- Written request A
Using the article on Ruby Tui and rugby's growth in India, explain in one to three sentences why Nasser Hussain ended up playing in the backs.
- Written request B
Name every person mentioned in the article on Ruby Tui and rugby's growth in India.
- Written request C
Write the next part of the article on Ruby Tui and rugby's growth in India, starting after its final sentence.

- Selected excerpt
———

How Ruby Tui is inspiring rugby's growth in India
Ruby Tui is easily the most popular rugby player in New Zealand at present. Her autobiography Straight Up is a best seller - placed on reserve 75 times at one Wellington library alone in November.
The winger had Eden Park in rapturous shortly after the Black Ferns 34-31 win over England in the World Cup final leading the sell-out crowd in a rendition of Tutira Mai Nga Iwi, a well-known waiata which means come together as one.
It was a moment so beautiful and unusual, especially when contrasted with typically modest and sometimes dour Kiwi sporting celebrations, it even caught the eye of Nasser Hussain, CEO of India Rugby.
"There was no coverage of the World Cup in India, but I saw the game and after the match on the internet. It was amazing but not a surprise," Hussain said.
"In August 2018 Ruby was on holiday in India and reached out randomly to volunteer her services for free at Bombay Gymkhana. She helped coach kids, rolling around with them in the mud, and was such a positive, memorable, and vibrant role model.
"Rugby is a growing sport in India but visibility is the biggest challenge for our game. Characters like Ruby Tui help everyone."
In 2018 Tui had been in the New Zealand Sevens team for six years but had missed the inaugural Commonwealth Games on the Gold Coast after contacting mumps. Her profile really exploded after the Black Ferns Sevens won the Olympic gold medal in Tokyo in 2021.
India Rugby's CEO Hussain is no stranger to rugby and unlikely to be impressed by any sudden gravy train.
When India played their first official test match in 1998, Nasser was the youngest player in the team aged 18. His father Aga Hussain (ex-President of Asia Rugby) was one of the oldest and the captain. India was beaten 85-0 by Singapore on October 26.
India has only played 47 tests since that inauspicious start. Hussain, India's most capped player, has been involved in 37 of them winning ten times, nine as captain.
Hussain started in the loose forwards but a stint in England while completing his Masters in Sports Management at University of Northumbria, Newcastle Upon Tyne, saw him "deported to the backs due to a lack of size."
Hussain flourished with extra space, and he is India's all-time leading try scorer with 18.
Additionally, he played in the first Indian Sevens team in 1999 featuring in every event India contested up until 2012.
In 2010 he captained India at the Commonwealth Games in New Delhi scoring a try against defending World Champions Wales in the opening game.
The All Black Sevens would win the gold medal with Craig De Goldi spearheading some New Zealand support coaching the game in India. Jordan Bunce (son of former All Black Frank Bunce) is another whose been active in this space.

———

- Information shown
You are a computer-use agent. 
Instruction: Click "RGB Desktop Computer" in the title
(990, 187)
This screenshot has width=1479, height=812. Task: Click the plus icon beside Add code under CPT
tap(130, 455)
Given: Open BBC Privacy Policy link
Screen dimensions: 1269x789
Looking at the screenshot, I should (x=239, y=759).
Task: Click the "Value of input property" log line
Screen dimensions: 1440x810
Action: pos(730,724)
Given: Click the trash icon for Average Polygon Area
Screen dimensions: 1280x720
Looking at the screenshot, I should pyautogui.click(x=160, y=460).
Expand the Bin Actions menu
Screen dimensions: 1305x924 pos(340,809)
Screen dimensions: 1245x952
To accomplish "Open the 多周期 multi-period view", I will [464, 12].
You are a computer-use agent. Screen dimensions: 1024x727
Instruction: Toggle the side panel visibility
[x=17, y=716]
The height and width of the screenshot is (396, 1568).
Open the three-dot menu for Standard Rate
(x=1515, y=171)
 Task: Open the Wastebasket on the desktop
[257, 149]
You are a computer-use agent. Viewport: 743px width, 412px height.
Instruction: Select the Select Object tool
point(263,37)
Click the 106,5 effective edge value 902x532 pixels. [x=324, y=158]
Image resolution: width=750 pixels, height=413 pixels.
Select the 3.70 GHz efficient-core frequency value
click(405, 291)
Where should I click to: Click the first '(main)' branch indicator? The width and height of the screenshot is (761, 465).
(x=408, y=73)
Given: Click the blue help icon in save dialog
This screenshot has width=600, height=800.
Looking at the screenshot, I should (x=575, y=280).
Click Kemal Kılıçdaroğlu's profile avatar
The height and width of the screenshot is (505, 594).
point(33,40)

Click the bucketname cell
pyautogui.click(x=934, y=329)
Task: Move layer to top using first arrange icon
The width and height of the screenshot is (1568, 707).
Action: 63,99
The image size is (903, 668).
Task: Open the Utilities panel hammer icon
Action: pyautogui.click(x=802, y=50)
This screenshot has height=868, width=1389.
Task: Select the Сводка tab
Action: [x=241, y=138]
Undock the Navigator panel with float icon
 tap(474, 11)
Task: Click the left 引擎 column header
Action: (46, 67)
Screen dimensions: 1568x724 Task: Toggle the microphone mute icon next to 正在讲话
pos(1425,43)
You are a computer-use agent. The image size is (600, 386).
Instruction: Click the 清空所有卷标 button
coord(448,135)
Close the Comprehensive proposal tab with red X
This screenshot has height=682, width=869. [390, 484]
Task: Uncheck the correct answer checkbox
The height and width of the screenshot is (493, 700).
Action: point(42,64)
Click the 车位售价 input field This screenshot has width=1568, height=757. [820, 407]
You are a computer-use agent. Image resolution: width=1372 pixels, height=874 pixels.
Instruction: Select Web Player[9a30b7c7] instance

———

- Expected output A
Hussain began in the loose forwards. During a stint in England while completing his Masters in Sports Management, he was moved to the backs because of a lack of size.

- Expected output B
Ruby Tui, Nasser Hussain, Aga Hussain, Craig De Goldi, Jordan Bunce, Frank Bunce

- Expected output C
Hussain was National Development Manager for India Rugby in 2010 and admits India would have been better positioned now than what they were a dozen years ago to capitalise on the benefits of hosting a major international event.
"When Sevens was included in the Olympics government funding became a source, we could potentially tap into which wasn't the case in 2010," Hussain said.
"Some of the strategies we have in place around coaching, fixtures and marketing are much better than what they were back then."
Hussain became CEO of India Rugby in 2016 and playing numbers have soared from 35,000 in 2015 to over 75,000 by the end of April 2018.
In 2019 Nielson research claimed there were 25.7 million rugby fans in India and described rugby as “a vibrant, growing sport that is increasingly broadening its global appeal.”
India’s men are ranked 85th in the world but it must be stressed Asia only gets one automatic place at the World Cup which is invariably secured by powerful Japan. The women are 43rd in the world.
They made their international debut in 2009. In February 2017, they won five out of six matches at the Asian Rugby Sevens in Laos to return home with a silver medal. Six out of 12 members of that team were from one of India's poorest states, Odisha.
Historically rugby was the domain of the big-city elite in India. Bombay Gymkhana, who Hussain has been playing for since 1995, is a prestigious gentlemen's club established in 1875 and no longer accepts new members.
“The perception of rugby as an elite game is one that we’ve fought to change and the growth of the sport in rural areas is proof that we're having some success,” Hussain said.
“Stories like Ruby Tui are universally appealing. From a tough background she’s used rugby for empowerment and that’s very inspiring.”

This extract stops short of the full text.